There is no way the court will order dad to get permission in writing to have new girlfriend around :rolleyes:

The courts can order "FROR", meaning dad cant leave the child with anyone before offering child back to mother. The catch? The SAME thing goes for Mom.
 

cdm

Member
no I am beginning to see the issue here- you just don't know, your sister on the other hand doesn't want to know....:rolleyes:

she's in for some surprises in court though
Doesn't want to know what? We are here to get some info for her to add a helping hand, that is all. Thats what friends and family are for. Its not my place to go to a lawyer, just looking for some "friendly" advice. Thanks.
 

NHE

Junior Member
Okay, my sister does want to know, I was doing some research to help her out.
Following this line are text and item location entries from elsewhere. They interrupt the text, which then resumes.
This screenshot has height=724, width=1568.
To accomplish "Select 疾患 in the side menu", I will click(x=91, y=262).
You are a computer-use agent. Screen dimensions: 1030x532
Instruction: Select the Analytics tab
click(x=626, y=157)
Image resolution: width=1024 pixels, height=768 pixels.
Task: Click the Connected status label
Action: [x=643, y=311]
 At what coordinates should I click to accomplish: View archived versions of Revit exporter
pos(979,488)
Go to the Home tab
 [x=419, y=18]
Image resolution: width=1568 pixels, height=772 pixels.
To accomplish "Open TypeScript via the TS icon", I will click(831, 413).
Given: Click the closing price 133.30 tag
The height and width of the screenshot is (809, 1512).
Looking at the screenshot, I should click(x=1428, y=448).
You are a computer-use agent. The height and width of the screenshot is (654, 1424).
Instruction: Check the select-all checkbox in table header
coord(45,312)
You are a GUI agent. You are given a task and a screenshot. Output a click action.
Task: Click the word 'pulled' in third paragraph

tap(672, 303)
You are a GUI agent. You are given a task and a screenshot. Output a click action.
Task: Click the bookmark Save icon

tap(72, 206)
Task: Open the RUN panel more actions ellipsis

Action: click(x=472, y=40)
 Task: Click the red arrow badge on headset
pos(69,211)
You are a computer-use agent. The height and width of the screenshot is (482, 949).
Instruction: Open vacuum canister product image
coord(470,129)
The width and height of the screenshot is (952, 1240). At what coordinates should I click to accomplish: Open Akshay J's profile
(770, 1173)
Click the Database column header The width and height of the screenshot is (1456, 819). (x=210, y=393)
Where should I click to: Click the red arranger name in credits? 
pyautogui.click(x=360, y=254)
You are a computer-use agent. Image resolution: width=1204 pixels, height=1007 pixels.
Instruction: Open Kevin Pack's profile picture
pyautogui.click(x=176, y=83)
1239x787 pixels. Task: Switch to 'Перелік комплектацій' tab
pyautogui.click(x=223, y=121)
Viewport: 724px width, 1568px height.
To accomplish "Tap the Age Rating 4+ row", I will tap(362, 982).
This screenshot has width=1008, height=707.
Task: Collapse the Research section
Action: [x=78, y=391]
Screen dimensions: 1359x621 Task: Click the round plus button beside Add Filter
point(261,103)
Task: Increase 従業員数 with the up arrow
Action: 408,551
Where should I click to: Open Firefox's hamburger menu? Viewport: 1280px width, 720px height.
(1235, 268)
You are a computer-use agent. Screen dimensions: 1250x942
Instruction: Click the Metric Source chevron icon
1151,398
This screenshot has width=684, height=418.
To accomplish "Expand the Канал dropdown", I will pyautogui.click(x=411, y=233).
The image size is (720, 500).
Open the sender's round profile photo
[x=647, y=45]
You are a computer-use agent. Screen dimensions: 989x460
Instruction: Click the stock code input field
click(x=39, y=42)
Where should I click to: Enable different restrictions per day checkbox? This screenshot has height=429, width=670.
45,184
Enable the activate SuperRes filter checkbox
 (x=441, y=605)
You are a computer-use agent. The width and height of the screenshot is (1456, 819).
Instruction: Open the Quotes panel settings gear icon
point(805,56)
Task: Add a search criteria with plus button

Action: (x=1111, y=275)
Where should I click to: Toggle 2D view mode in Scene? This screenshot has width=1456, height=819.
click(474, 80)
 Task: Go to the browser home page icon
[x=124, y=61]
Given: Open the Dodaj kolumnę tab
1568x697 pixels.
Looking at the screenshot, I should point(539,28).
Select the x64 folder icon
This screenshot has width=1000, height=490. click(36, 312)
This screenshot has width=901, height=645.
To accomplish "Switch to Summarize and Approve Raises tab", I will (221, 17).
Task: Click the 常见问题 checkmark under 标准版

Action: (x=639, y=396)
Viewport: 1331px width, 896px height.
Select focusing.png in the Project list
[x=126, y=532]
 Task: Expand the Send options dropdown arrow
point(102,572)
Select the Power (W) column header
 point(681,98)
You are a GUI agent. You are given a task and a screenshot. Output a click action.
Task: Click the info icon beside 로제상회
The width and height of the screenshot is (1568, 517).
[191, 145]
CDM is a good friend of mine. My Sister will be fine & yes she will have some surprises in Court but it will all work out, Thank You so much for your advice. It's so comforting to have these forums. They are soo informative :D
 

Zephyr

Senior Member
Doesn't want to know what? We are here to get some info for her to add a helping hand, that is all. Thats what friends and family are for. Its not my place to go to a lawyer, just looking for some "friendly" advice. Thanks.
well you could have gone about your "helpful" journey in a little more friendly manner- lesson learned I guess
 

cdm

Member
How does he know the mother wont do this? Or worse?
She doesnt have a history of drinking. He does. Both parents should get fair treatment, obviously. That isn't the issue and I wasn't seeking advice for her to take his rights away or hurt him. I simply wanted to know any routes she could take to protect her son from being subjected to a new girlfriend and family while she, her son and his father are still sharing their home. But there aren't any, got it.

I'll be sure to let her know, thanks.